Could you gather every line of the data below that contains the word "should" and copy each one out in full?

▶ **Items**
=====

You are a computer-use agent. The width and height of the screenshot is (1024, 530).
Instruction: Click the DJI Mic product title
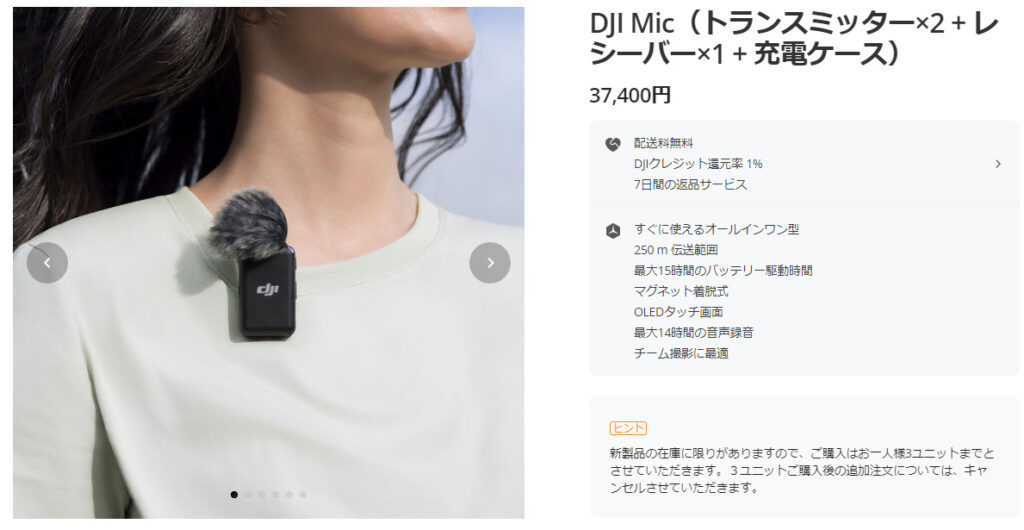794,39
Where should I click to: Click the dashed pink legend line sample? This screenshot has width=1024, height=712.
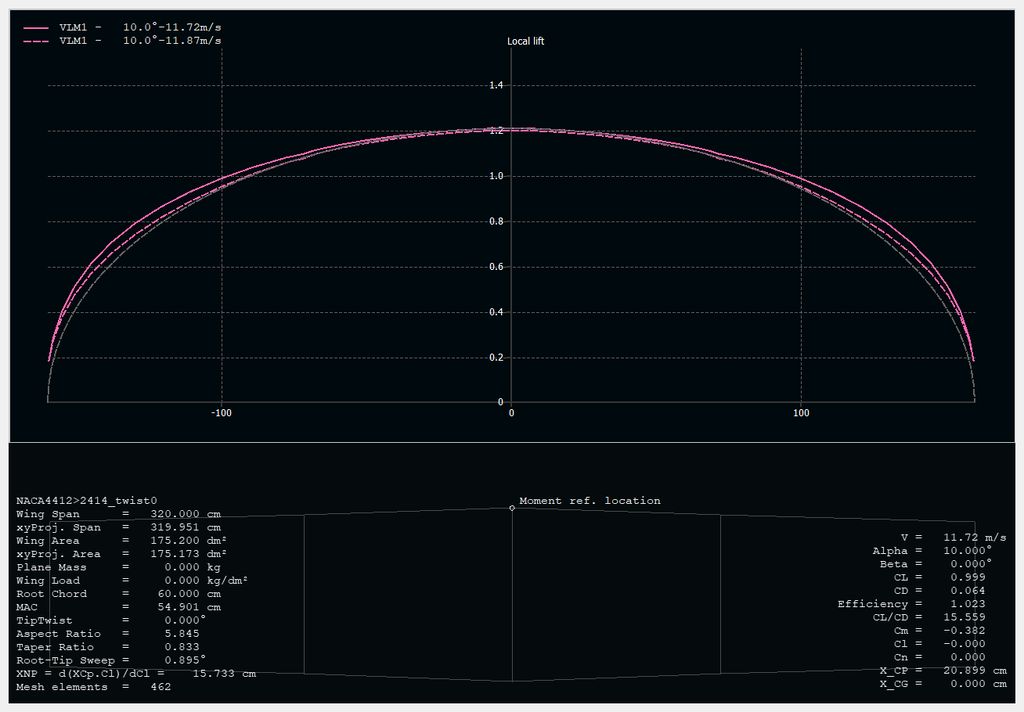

=====

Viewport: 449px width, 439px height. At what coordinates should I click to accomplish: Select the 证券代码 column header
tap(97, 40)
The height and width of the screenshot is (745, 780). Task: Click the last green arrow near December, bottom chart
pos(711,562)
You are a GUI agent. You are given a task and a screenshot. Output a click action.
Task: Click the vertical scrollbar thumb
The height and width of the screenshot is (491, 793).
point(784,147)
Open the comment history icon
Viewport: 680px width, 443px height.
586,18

=====

▶ **Output of the exercise**
Where should I click to: Click the dashed pink legend line sample? This screenshot has width=1024, height=712.
Viewport: 449px width, 439px height. At what coordinates should I click to accomplish: Select the 证券代码 column header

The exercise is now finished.